I heard an immediate difference the very first time I tried an aftermarket power cord with an amp around 12 years ago, and even though my gear is considerably better now than it was then, I continue to hear improvements, if not as drastic. (To me, power cords are more sonically consequential than interconnects, at least on a par with speaker cables. In fact, I recently ordered two more of my preferred power cord from my dealer, at a combined cost of about $1k. While hardly the most expensive model going, it still freaks me out a bit to think that I 'have' to spend even this much on power cords. But I'm just not as satisfied with the sound of my system if I don't, and since my investment in the gear they power is many times that amount, it seems justified if the ultimate goal is maximum enjoyment of recorded music.)

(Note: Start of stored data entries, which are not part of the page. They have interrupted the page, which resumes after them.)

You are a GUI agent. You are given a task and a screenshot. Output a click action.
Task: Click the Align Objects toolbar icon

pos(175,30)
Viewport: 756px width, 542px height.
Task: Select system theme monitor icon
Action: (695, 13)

A couple things of note I find interesting:

It's easy to understand why an aftermarket cord might sound better than a stock cord, regardless of power supply considerations. What I've never had explained to me, and indeed suspect no one may be able to adequately explain or predict, is the fact that even among various aftermarket cords, all with better shielding and of heavier gauge than stock cords, there remain meaningful differences in sonic character. I don't think differences in resistance are significant enough to be the answer, but although I do feel that complex impedance must surely be a big part of it, I somehow doubt that is the entire story either.

Another thing is the fact that, even if we take the position that power supplies in components aren't as impervious as they perhaps could be, a thorough power conditioning regimen ought to help alleviate this factor. Yet even there, I have no trouble hearing meaningful differences when substituting power cords feeding the power conditioners themselves (in my system, of both the active waveform/voltage-correction and passive balanced/isolation-transformer types), as well as between the power conditioners and the components they feed.

But of course neither of those considerations can be cause for question if you don't hear differences among aftermarket power cords in the first place. So I also find it interesting that on this thread, the two posters who are career EEs both think and find this topic to be more spurious than legit. A small sample size, but it makes me wonder which group, audiophiles who aren't EEs or EEs who are also audiophiles, may bring the more prejudicial biases to their listening impressions.

PS - So what does Nelson Pass have to say about power cords?